Search engine crawlers Googlebot, Bingbot, AppleBot, YandexBot, DuckDuckBot, Baiduspider.

AI and LLM crawlers GPTBot (OpenAI), ClaudeBot (Anthropic), Google-Extended, PerplexityBot, CCBot (Common Crawl), Amazonbot, anthropic-ai.

Social media previewers Slackbot, Twitterbot, FacebookExternalHit, LinkedInBot, Discordbot.

SEO and monitoring tools AhrefsBot, SemrushBot, MJ12bot, DotBot, UptimeRobot, Pingdom and others.

Each request is matched against a curated User-Agent signature list at ingestion. Major search-engine bots are additionally cross-checked against published IP ranges where applicable, so spoofed User-Agent headers can't masquerade as Googlebot.

How bot hits behave

  • Excluded from all human-facing reports. Visitors, sessions, bounce rate, goals, funnels, time on page — every report uses the human-only view by default.
  • Excluded from billing. Bot hits never count toward your monthly pageview quota.
  • Available on the dedicated Bots page with a breakdown by bot family, page, and date so you can see exactly which crawler is hitting which URL.
  • Toggleable on individual reports if you want to see human + bot combined.

Why JavaScript-only is enough

Crawlers that don't execute JavaScript — Common Crawl, archive.org, legacy SEO bots — typically aren't actionable for site owners. The bots that matter for SEO and AI exposure tracking all render JavaScript:

Bot Renders JS
Googlebot Yes — headless Chrome since 2019
Bingbot Yes — Edge engine since 2019
GPTBot Yes
ClaudeBot Yes
PerplexityBot Yes
AppleBot Yes
YandexBot Yes
DuckDuckGo Uses Bing's rendered index

So the standard JavaScript tracker captures the bots you actually want to know about — without the privacy-and-trust friction of asking customers to install an extra <noscript> pixel.

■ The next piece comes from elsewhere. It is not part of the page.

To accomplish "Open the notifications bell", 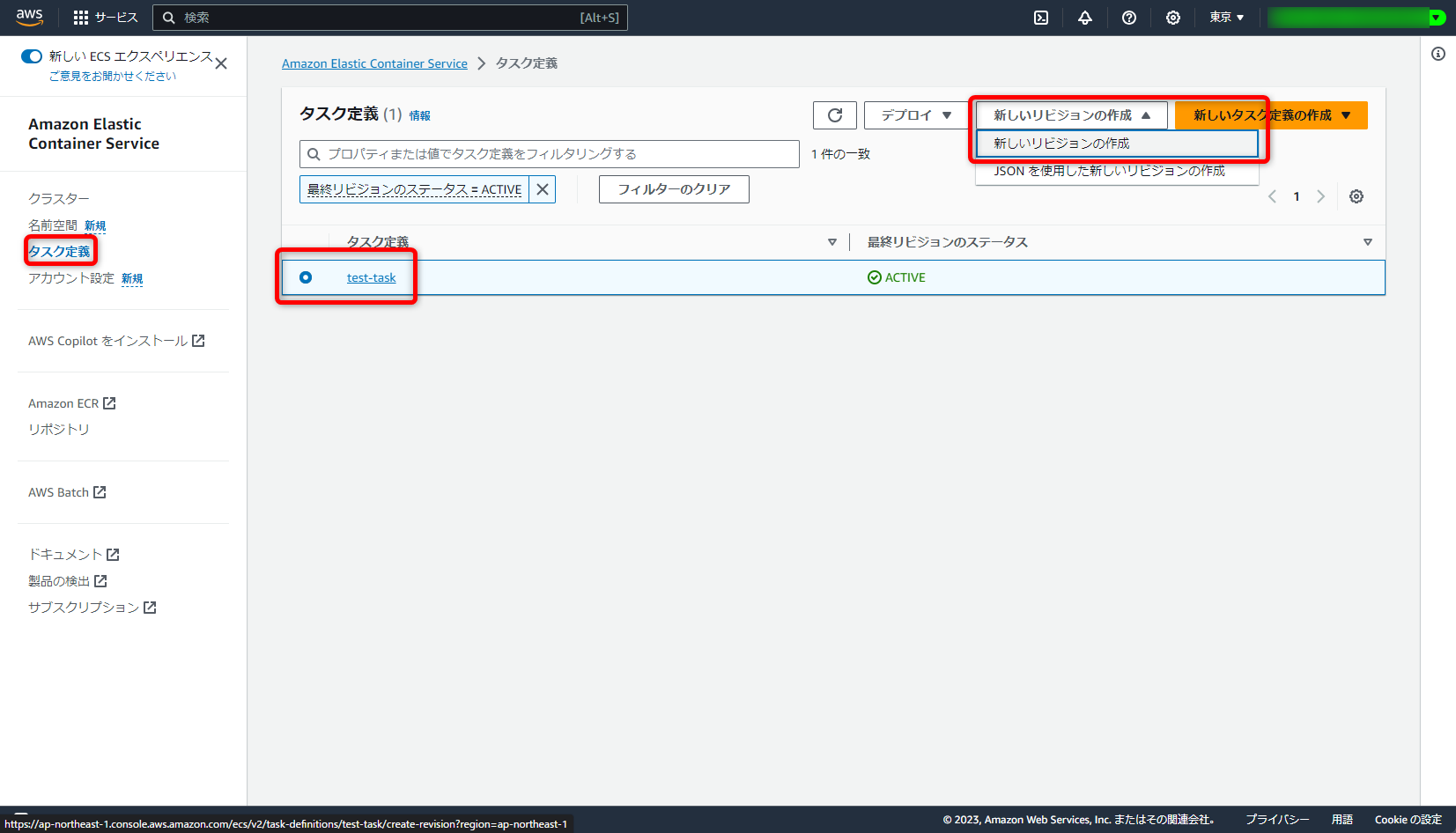I will [x=1084, y=17].
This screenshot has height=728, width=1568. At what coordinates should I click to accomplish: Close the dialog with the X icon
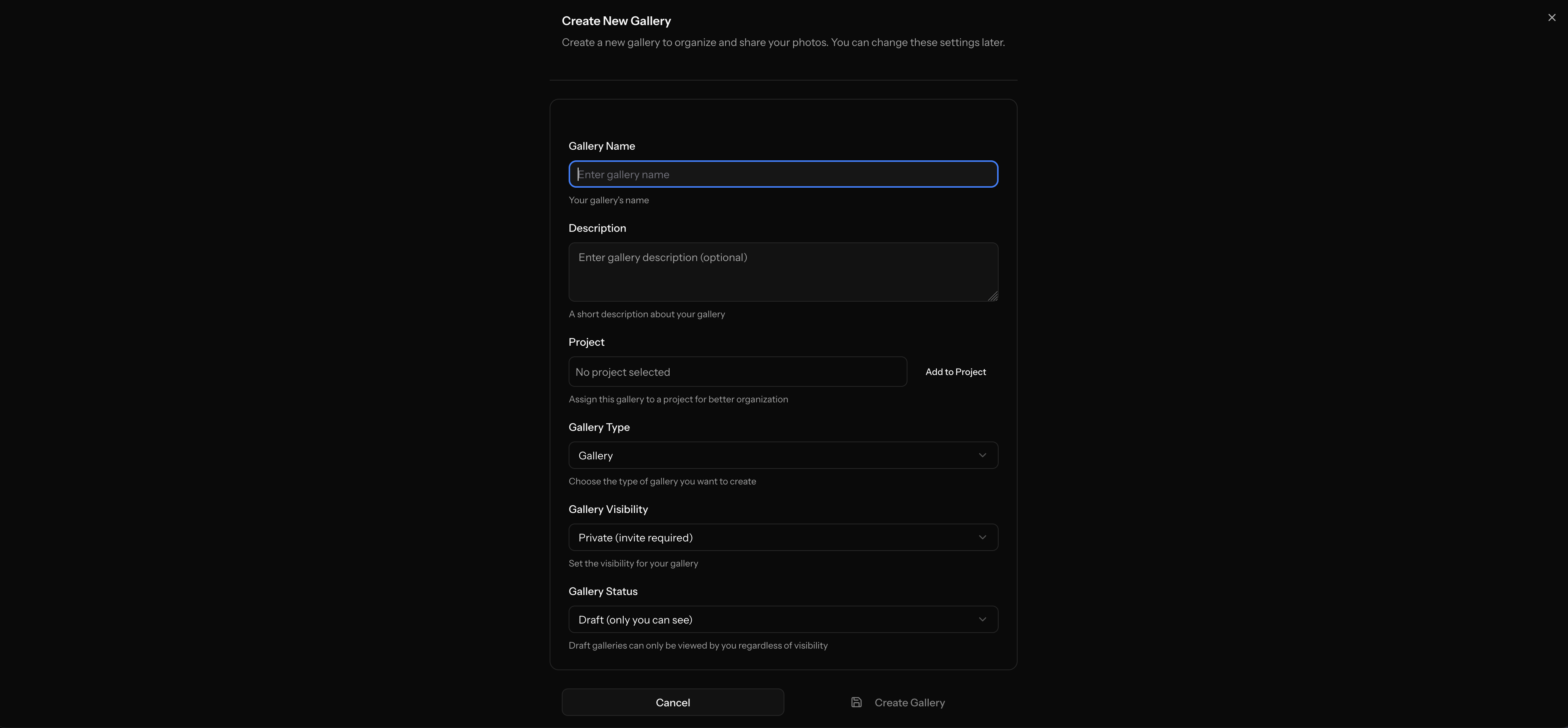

Excluding specific traffic

If you spot a User-Agent or IP range you'd rather drop entirely (a custom monitoring tool, a partner's scraper), use the IP / UA blocklist in your site settings — those requests are discarded before reaching ClickHouse and don't appear anywhere, including the Bots page.

DNT (Do Not Track)

Statalog honours the DNT: 1 browser header unconditionally. Requests carrying it are discarded at ingestion regardless of bot status — no visitor ID is computed, no row is written.

FAQ

Do I need to do anything to enable bot tracking? No. It's automatic on every site, on every plan.

Will bot hits use up my monthly pageview quota? No. Bot traffic is excluded from billable usage.

Can I see how often Googlebot crawls my site? Yes — open the Bots page in your dashboard. You'll see Googlebot, GPTBot, ClaudeBot and every other detected crawler, broken down by URL and date.

What if a brand-new bot's User-Agent isn't in your list yet? The signature list is updated regularly. If you spot uncategorised traffic that looks like a bot, report it and it'll be added in the next release. In the meantime, the IP/UA blocklist lets you exclude it manually.

Do you still offer the noscript pixel? No — earlier versions had an opt-in <noscript> pixel for catching non-JS crawlers. We removed it because the bots it caught (Common Crawl, archive.org, legacy SEO tools) aren't the ones customers act on, and the pixel created unnecessary friction. Modern search engines and AI crawlers all render JavaScript and are detected by the standard tracker.